The Pecapplekin Pie is a crime against food
Have you ever sat around a table after consuming Thanksgiving dinner, glanced around at all the desserts your family was about eat and thought, “If only we could jam all of these pies into our faces at once. That would really make this meal special.”
No? Well someone has. Because this atrocity exists:
Pecapplekin Pie. No. Please stop.
PEOPLE asks,”Why choose between pecan pie, apple pie, and pumpkin pie this Thanksgiving when you can have all three in one?” No one is choosing. Everyone takes a small slice of each. That’s how it works.
Yikes. This is the dessert-hack video from hell. It’s like being at a rave with Betty Crocker on acid. Come down, Betty. Drink some water.
Civilized diners take a sliver of each pie after dinner, while exclaiming I’m so full I couldn’t eat another bite! Of course you do eat another bite, you eat all the bites, but society would fall into total anarchy if everyone just mashed all their favorite foods together all the time and shoved them down their gullets. Jesus, PEOPLE, were you raised by a pack of wolves?
For example, taking a giant bowl out the day after Thanksgiving and constructing a hot turkey smoothie is totally normal. You know — mashed potatoes, stuffing, turkey, and gravy all thrown into a bowl and into a microwave — then mixed together with a fork until it becomes a mash of post-Thanksgiving deliciousness. That’s fine. Because you’re alone. But exhibiting this behavior at the Thanksgiving table would not be okay either. Just eat your food like everyone else — nicely sectioned out on your plate.

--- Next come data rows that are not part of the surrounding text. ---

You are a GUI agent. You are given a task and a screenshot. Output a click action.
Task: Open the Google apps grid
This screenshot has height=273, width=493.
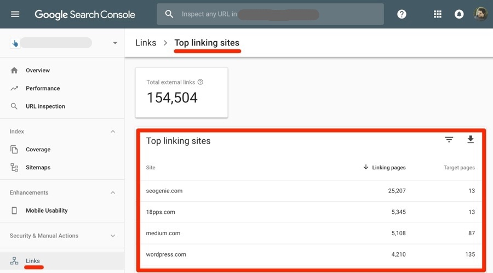click(x=437, y=14)
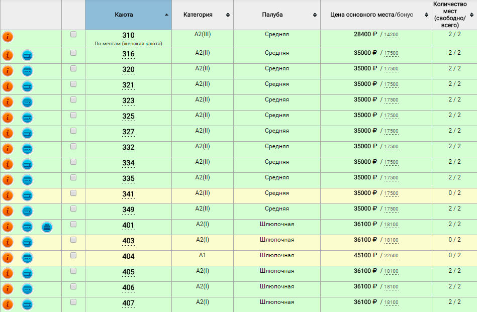Image resolution: width=477 pixels, height=312 pixels.
Task: Click the orange info icon for cabin 310
Action: coord(8,37)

We don’t need to figure out new and interesting ways to get more varieties of foods into our mouths at the same time. There is nothing like a Thanksgiving dessert spread: pumpkin pie is delicious, apple pie is delicious, and pecan pie filling is delicious. Don’t mess with perfection. Nobody wants your turduckin, and they don’t want your pecapplekin pie, either.